Una trayectoria alternativa, y no excluyente, es la rebelión de una parte significativa de la audiencia. Este movimiento no sería necesariamente masivo, pero sí influyente. Segmentos del público, particularmente generaciones más jóvenes y consumidores de medios más críticos, podrían comenzar a rechazar activamente los formatos que perciben como explotadores. Las redes sociales actuarían como catalizador, permitiendo que las críticas pasen de ser comentarios aislados a campañas organizadas contra el canal y sus anunciantes.
Este escenario se nutre de un contexto cultural más amplio, donde la salud mental, los derechos laborales y la ética corporativa son temas cada vez más relevantes. Las revelaciones de figuras como la actriz Carmina Riego sobre el ambiente de acoso en la televisión de antaño demuestran que existe una memoria histórica de abusos que puede conectar con eventos actuales. Un futuro así vería el surgimiento de un consumidor mediático más consciente, que no solo elige qué ver, sino cómo se produce lo que ve. Esto podría forzar a los canales a desarrollar nuevos formatos de telerrealidad centrados en la habilidad, la cooperación o la transformación positiva, alejándose del conflicto como motor principal. La viabilidad del modelo de negocio dependería, entonces, de una "licencia social para operar" otorgada por su público.

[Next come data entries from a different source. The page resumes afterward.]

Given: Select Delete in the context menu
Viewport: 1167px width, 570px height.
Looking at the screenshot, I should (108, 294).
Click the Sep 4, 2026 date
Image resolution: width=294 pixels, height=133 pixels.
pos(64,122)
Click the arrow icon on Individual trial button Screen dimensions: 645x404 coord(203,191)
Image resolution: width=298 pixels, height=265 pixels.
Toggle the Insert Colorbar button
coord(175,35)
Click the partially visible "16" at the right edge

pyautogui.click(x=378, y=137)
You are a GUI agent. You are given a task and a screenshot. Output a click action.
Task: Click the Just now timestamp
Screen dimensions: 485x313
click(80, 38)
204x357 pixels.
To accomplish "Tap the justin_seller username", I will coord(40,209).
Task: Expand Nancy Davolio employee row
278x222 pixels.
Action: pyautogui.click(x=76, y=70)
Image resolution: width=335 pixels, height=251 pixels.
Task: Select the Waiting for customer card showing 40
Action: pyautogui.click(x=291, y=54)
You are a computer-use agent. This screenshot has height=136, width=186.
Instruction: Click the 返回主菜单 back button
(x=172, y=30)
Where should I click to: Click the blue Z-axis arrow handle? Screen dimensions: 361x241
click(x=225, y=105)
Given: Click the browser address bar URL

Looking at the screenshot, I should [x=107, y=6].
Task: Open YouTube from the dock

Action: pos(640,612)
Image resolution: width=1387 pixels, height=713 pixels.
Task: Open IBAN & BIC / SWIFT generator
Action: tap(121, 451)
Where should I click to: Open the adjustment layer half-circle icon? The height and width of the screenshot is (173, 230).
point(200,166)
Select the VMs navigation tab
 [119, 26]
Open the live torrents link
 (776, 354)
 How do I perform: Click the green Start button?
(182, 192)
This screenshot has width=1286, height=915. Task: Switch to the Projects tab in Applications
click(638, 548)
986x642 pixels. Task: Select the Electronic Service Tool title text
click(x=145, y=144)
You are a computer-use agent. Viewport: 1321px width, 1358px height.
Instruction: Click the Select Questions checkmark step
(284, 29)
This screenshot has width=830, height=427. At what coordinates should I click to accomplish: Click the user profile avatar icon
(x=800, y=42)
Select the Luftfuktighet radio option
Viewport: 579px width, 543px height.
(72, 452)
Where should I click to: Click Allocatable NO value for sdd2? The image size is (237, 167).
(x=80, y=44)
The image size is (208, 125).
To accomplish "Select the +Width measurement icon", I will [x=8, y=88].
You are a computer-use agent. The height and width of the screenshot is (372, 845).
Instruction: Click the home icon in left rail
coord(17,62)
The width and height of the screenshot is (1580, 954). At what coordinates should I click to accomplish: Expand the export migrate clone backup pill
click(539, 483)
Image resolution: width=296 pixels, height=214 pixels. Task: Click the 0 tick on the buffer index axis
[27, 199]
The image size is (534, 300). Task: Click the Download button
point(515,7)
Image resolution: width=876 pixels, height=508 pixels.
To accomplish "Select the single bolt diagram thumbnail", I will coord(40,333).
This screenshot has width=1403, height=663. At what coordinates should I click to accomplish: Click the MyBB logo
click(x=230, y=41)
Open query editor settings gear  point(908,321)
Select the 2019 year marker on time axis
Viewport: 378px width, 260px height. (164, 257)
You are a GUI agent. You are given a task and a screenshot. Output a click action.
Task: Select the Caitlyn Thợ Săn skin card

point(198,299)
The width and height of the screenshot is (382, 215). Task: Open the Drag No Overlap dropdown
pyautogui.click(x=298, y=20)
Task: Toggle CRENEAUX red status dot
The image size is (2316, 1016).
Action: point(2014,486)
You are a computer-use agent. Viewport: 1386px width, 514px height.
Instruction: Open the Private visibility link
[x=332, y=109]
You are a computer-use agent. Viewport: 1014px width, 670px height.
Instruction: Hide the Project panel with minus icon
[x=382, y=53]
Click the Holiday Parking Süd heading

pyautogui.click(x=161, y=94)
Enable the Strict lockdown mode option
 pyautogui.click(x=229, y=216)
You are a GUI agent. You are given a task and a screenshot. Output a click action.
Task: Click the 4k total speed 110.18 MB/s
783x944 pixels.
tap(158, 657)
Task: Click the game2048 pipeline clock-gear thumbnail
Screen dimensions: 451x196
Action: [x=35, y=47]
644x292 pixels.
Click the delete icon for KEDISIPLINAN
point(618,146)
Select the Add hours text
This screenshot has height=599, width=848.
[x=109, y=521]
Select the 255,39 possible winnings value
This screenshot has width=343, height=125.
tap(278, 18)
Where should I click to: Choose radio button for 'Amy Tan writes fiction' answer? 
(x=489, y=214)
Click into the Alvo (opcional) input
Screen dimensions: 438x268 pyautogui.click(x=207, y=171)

Independientemente de la reacción del público, la muerte de un trabajador es un hecho de una gravedad que inevitablemente activa mecanismos legales e institucionales. Este es el escenario de la regulación forzada. La tragedia en el set de "Mundos Opuestos" expone las zonas grises en la cadena de responsabilidades: el canal, la productora local, la empresa contratista. Esta complejidad, que hoy diluye la culpa, podría ser el motor para crear una legislación mucho más estricta.
En el mediano plazo, podríamos ver la implementación de protocolos de seguridad y bienestar obligatorios para toda la cadena de producción audiovisual, fiscalizados por organismos como el Consejo Nacional de Televisión (CNTV) o la Dirección del Trabajo, incluso para producciones en el extranjero. Podrían establecerse estándares mínimos de salud mental para participantes y equipos, con psicólogos presentes no solo para los concursantes, sino para todo el personal. A largo plazo, este incidente podría sentar jurisprudencia, obligando a los canales a asumir una responsabilidad solidaria por las condiciones de todos los trabajadores involucrados en sus proyectos, sin importar cuán tercerizado esté el servicio. El costo de no hacerlo —demandas millonarias, daño reputacional y sanciones regulatorias— se volvería prohibitivo.
El futuro de la telerrealidad en Chile no será una única vía, sino una tensa negociación entre estas tres fuerzas. La inercia del mercado seguirá empujando hacia el espectáculo a cualquier costo, mientras que focos de resistencia ciudadana y la inevitable intervención regulatoria actuarán como contrapesos. El caso de "Mundos Opuestos" no desaparecerá; se convertirá en un precedente, un fantasma que rondará las futuras decisiones de producción.
La pregunta que queda abierta es qué narrativa prevalecerá. ¿Será recordado como el trágico pero inevitable costo del entretenimiento masivo, o como el momento en que la industria fue obligada a mirarse al espejo y reconocer que el espectáculo no puede, ni debe, devorar a quienes lo hacen posible? La respuesta definirá no solo el tipo de televisión que veremos en la próxima década, sino también el tipo de sociedad que elegimos ser.